PROVIDED INFORMATION:
# # #

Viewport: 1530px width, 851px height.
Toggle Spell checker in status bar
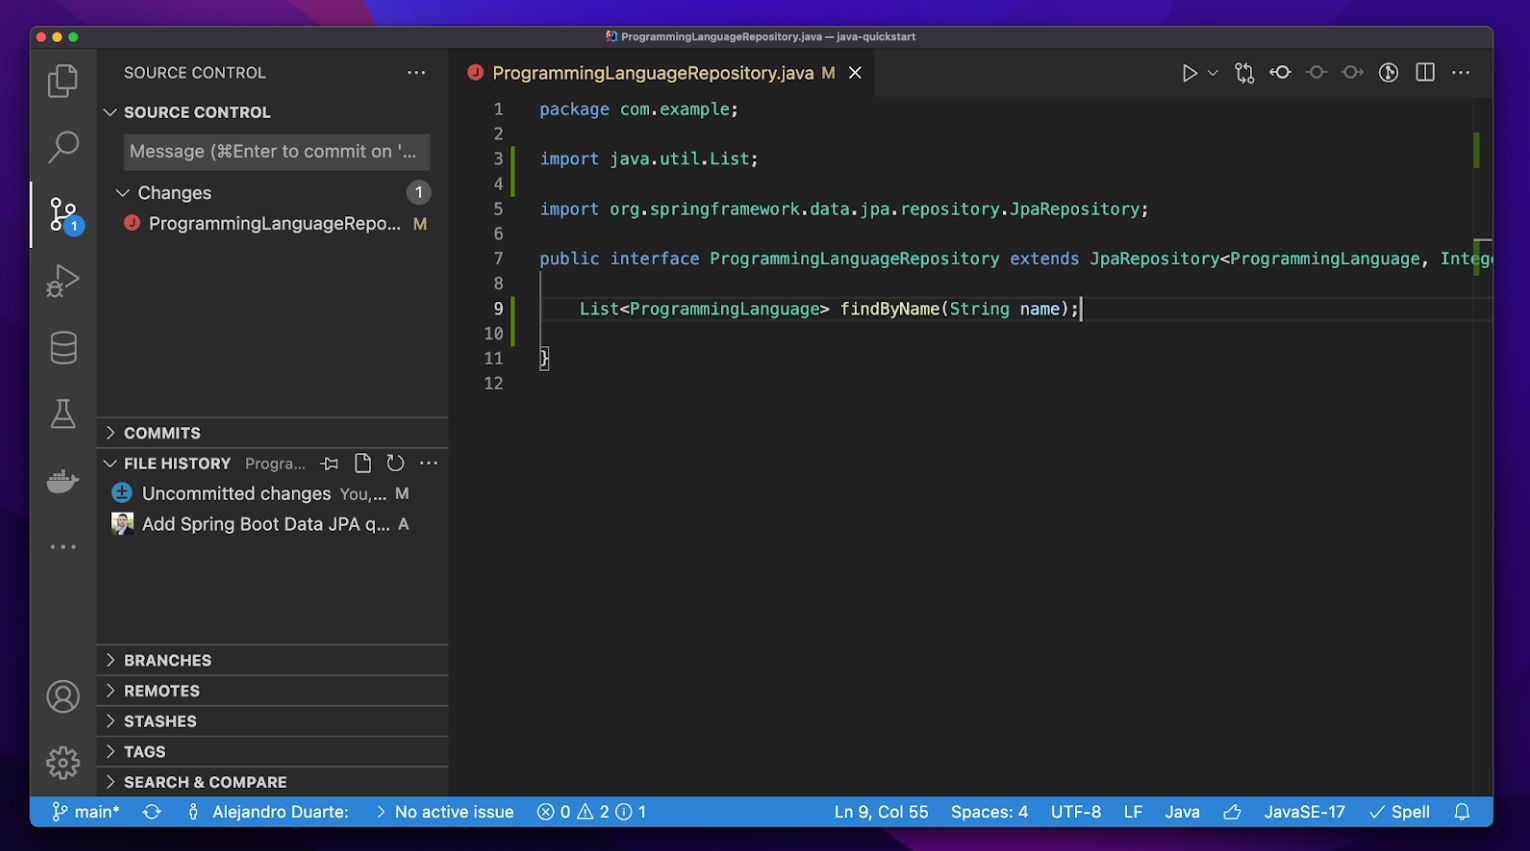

# # #

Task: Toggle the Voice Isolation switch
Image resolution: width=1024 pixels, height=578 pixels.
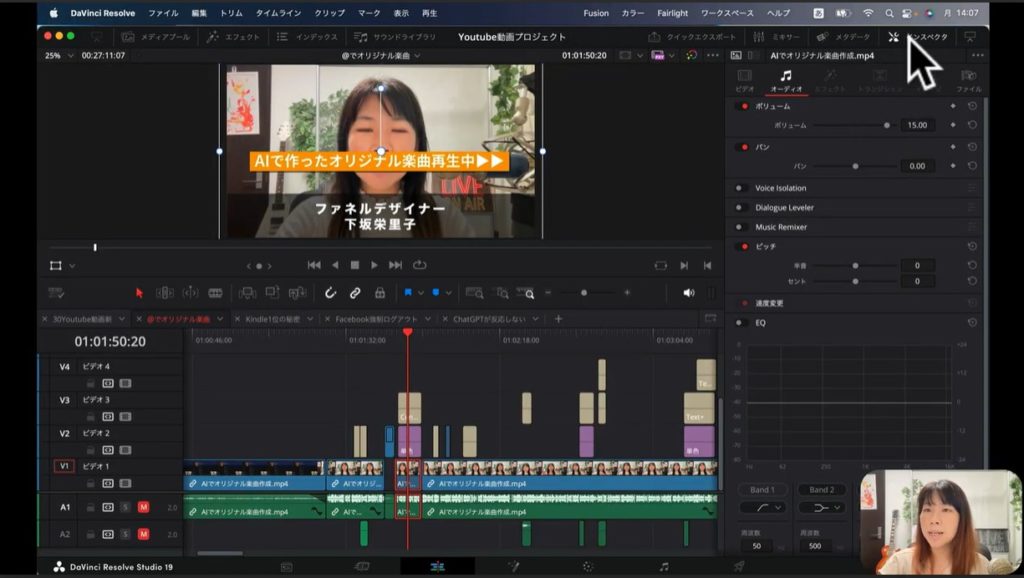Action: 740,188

# # #

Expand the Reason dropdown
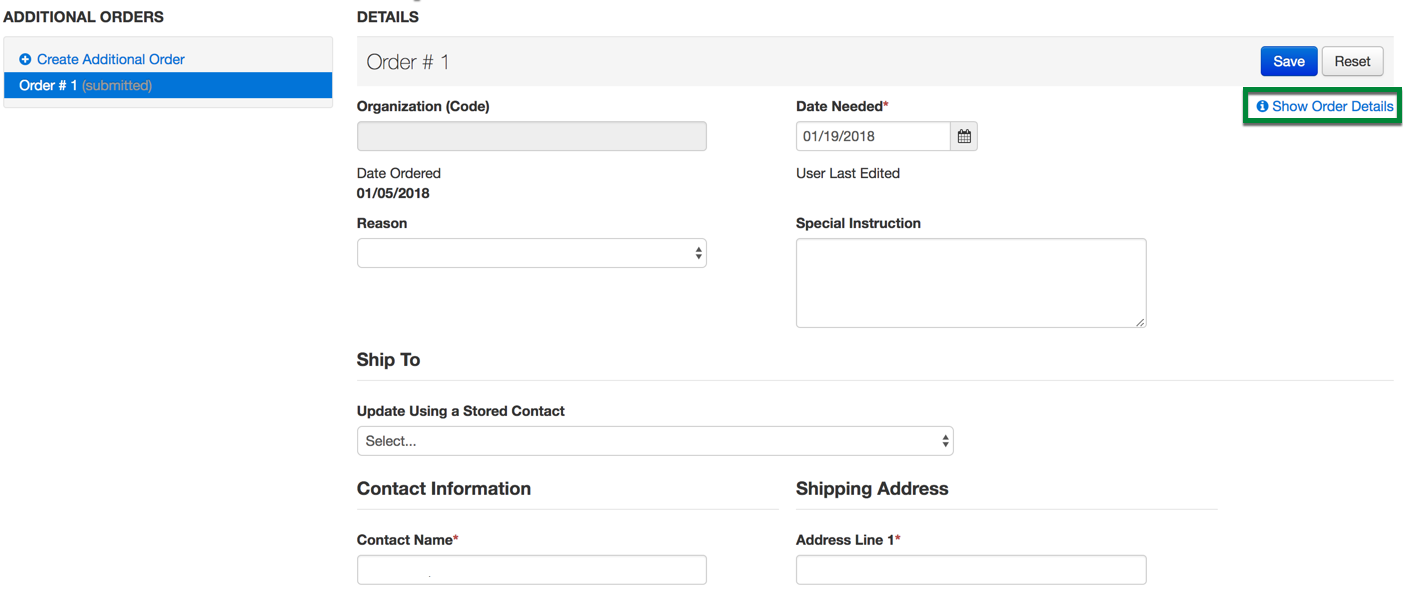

# # #

THE PROBLEM:
Please, from the material above, copy only the lines from the line with "Viewport: 1530px width, 851px height." up to and including the line with "Toggle Spell checker in status bar", exactly as written.

YOUR RESPONSE:
Viewport: 1530px width, 851px height.
Toggle Spell checker in status bar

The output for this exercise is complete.